> [Goal]
Rewrite the data as a numbered list, one line per item, from the first line through the line that contains "1000x562 pixels. (91, 547)". Omit any blank lines.

-- The records start --

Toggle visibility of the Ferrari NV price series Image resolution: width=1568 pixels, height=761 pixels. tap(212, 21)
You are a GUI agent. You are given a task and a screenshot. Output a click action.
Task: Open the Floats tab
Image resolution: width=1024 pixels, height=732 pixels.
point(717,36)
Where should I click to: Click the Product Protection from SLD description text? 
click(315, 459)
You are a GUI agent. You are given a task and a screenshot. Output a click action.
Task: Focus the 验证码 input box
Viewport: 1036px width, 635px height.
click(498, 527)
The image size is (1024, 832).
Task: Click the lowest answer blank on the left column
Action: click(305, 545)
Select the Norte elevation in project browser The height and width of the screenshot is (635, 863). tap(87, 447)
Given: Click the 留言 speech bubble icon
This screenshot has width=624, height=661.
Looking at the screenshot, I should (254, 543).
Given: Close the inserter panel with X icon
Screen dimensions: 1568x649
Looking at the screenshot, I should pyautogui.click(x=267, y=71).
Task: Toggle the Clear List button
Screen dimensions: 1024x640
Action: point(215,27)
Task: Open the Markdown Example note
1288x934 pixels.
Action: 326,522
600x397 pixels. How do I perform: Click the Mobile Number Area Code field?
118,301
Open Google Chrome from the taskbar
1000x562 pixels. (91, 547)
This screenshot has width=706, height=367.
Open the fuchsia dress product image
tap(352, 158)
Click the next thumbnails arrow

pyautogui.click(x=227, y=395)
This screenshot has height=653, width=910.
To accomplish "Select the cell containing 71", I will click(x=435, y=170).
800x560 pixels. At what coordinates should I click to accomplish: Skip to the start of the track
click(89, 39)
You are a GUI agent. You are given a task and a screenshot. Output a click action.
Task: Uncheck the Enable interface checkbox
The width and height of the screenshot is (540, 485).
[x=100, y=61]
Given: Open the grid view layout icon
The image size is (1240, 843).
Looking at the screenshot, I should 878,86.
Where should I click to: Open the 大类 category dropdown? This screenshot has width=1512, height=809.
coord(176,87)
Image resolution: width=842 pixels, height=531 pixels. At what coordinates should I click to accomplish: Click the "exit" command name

-- The records end --

> [Reply to the exercise]
1. Toggle visibility of the Ferrari NV price series Image resolution: width=1568 pixels, height=761 pixels. tap(212, 21)
2. You are a GUI agent. You are given a task and a screenshot. Output a click action.
3. Task: Open the Floats tab
4. Image resolution: width=1024 pixels, height=732 pixels.
5. point(717,36)
6. Where should I click to: Click the Product Protection from SLD description text? 
7. click(315, 459)
8. You are a GUI agent. You are given a task and a screenshot. Output a click action.
9. Task: Focus the 验证码 input box
10. Viewport: 1036px width, 635px height.
11. click(498, 527)
12. The image size is (1024, 832).
13. Task: Click the lowest answer blank on the left column
14. Action: click(305, 545)
15. Select the Norte elevation in project browser The height and width of the screenshot is (635, 863). tap(87, 447)
16. Given: Click the 留言 speech bubble icon
17. This screenshot has width=624, height=661.
18. Looking at the screenshot, I should (254, 543).
19. Given: Close the inserter panel with X icon
20. Screen dimensions: 1568x649
21. Looking at the screenshot, I should pyautogui.click(x=267, y=71).
22. Task: Toggle the Clear List button
23. Screen dimensions: 1024x640
24. Action: point(215,27)
25. Task: Open the Markdown Example note
26. 1288x934 pixels.
27. Action: 326,522
28. 600x397 pixels. How do I perform: Click the Mobile Number Area Code field?
29. 118,301
30. Open Google Chrome from the taskbar
31. 1000x562 pixels. (91, 547)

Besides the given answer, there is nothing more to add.